In the last post, I said that Sinai is where God says, “I won’t abandon you. I’m committed to restoring you!” We all long for this. It’s significant because only in relationship, with God and each other, do we begin to begin to realize that we’re not so broken as to be forgotten. God’s smile, best seen in Jesus and His pursuit, is for the broken, the weary, the adulterer, the raped and the rapist. Only as we begin to see that we’ve not been left alone, but are engaged precisely in our moment of despair, do we begin to lift our heads again, see our identity being restored, and see our spirit being revived. I’ve seen this over and again as a counselor and pastor. My relationship with a person can instill hope again. Notice: not my words, not my theological correction, but my relationship can instill hope and dignity again.

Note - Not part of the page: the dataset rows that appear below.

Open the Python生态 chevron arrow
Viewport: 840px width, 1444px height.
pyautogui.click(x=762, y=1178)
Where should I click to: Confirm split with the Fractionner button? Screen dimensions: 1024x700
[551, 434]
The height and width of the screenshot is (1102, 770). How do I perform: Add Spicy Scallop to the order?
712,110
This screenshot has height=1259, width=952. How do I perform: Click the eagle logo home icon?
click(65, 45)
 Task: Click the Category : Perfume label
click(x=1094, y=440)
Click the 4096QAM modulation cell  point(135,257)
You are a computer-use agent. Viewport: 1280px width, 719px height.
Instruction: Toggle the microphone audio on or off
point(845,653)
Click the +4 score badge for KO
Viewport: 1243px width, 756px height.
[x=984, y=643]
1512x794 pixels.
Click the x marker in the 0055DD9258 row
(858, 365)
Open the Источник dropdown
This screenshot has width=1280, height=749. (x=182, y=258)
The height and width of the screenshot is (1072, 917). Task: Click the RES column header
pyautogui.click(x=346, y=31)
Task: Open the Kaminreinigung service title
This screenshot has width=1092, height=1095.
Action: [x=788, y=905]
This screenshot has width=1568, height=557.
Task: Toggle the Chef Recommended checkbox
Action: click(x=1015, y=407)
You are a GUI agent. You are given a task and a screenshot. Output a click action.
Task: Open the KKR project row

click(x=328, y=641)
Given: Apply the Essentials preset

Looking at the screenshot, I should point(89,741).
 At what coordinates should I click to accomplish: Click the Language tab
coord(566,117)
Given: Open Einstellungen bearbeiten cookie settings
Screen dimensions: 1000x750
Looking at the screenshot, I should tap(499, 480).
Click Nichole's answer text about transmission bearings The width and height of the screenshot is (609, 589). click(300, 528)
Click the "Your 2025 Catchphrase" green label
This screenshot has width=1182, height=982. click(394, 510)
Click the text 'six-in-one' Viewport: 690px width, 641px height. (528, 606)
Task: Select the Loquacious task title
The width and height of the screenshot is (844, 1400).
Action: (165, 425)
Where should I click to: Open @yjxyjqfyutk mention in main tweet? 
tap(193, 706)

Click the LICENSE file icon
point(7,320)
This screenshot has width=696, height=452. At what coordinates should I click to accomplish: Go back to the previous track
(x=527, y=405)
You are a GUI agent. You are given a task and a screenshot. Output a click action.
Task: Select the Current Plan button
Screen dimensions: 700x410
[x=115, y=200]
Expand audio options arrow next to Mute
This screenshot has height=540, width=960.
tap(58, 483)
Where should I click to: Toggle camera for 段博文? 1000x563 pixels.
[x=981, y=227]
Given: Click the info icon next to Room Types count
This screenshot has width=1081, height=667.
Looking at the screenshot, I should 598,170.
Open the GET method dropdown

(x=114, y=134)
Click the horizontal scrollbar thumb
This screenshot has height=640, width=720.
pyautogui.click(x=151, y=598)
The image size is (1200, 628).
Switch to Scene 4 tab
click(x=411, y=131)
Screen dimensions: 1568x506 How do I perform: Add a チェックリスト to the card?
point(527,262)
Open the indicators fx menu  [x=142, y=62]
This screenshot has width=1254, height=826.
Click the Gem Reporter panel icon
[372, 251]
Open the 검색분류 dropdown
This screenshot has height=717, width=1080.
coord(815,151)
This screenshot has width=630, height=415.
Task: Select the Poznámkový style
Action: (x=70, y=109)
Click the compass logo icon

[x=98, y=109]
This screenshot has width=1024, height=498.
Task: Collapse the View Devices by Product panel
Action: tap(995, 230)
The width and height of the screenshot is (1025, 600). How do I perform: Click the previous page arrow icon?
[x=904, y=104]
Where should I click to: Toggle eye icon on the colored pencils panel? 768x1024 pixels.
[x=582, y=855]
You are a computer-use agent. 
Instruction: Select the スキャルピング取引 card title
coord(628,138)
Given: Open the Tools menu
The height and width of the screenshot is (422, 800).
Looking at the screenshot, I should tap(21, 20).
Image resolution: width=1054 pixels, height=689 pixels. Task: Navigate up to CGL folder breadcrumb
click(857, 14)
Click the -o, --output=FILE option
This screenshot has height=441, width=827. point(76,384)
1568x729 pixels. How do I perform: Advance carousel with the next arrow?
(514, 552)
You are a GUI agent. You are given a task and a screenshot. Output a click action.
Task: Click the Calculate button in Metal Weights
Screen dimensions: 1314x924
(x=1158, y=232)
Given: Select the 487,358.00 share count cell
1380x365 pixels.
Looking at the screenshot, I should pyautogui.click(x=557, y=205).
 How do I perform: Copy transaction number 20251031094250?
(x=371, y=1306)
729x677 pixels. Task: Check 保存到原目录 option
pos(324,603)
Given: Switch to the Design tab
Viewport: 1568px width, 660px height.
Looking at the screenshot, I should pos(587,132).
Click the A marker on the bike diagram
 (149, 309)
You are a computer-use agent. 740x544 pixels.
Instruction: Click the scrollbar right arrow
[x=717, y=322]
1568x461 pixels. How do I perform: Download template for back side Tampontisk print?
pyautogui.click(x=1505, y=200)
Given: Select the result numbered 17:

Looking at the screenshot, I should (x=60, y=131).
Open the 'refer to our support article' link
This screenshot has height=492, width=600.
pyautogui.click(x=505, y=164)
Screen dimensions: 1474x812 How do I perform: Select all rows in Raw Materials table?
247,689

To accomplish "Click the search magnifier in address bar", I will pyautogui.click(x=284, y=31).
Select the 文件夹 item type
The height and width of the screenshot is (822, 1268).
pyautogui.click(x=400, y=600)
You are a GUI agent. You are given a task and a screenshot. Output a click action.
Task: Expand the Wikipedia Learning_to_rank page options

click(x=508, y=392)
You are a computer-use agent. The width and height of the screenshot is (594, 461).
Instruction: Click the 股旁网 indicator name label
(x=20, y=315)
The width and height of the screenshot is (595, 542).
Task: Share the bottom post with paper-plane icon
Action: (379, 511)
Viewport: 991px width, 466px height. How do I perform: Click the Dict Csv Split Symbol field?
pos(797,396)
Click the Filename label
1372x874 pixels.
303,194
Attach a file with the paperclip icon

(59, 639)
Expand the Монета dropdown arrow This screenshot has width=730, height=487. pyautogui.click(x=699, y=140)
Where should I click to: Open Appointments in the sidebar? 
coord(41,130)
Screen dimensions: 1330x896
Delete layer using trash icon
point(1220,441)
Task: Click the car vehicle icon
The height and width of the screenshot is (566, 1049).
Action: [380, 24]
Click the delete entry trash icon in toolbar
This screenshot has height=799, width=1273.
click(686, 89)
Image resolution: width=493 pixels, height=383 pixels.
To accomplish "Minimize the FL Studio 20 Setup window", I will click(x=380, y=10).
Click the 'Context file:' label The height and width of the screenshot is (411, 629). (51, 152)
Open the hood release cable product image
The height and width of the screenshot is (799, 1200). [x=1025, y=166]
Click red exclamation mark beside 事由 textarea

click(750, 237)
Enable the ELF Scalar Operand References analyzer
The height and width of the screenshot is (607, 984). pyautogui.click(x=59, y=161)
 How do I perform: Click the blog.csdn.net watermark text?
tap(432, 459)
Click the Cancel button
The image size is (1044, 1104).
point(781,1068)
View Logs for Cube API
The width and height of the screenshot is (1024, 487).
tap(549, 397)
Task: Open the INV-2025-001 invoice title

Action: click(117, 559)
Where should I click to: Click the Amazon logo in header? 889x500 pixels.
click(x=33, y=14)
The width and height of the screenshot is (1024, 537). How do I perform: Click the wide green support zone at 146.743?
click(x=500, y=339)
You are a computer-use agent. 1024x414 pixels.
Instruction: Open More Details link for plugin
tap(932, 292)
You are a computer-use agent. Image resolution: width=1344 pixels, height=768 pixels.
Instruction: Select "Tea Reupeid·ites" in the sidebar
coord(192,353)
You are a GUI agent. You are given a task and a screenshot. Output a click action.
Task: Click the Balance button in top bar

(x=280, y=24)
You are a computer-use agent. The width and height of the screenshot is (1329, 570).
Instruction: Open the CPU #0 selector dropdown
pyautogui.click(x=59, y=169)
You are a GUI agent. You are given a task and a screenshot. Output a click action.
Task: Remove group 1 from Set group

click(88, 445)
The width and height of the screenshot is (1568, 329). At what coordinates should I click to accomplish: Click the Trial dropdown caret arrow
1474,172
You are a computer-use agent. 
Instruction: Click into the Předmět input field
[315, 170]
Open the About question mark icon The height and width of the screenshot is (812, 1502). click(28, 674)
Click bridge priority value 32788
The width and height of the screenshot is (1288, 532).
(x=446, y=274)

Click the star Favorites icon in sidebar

At Sinai, God does something remarkable. Jewish scholar Jacob Neusner (2002) views God’s giving of the law at Sinai to be the defining moment in His great rescue plan. The law, he says, constitutes them as a people who have decided to “accept God’s rule and the Torah and all the commandments as the embodiments of that rule” (Neusner, p. 18). What does that mean? It means that they get their identity back. They get their dignity back. It sets apart God’s people as a “treasured possession,” a “holy nation,” and a “kingdom of priests” (Ex. 19:5-6). That should indicate to you that God is all about giving us our very self back. If Egypt represents the place where we were wounded and enslaved – the place where our dignity and identity were torn apart – then Sinai represents the place where God says, “You’re mine, all mine…and I love you.”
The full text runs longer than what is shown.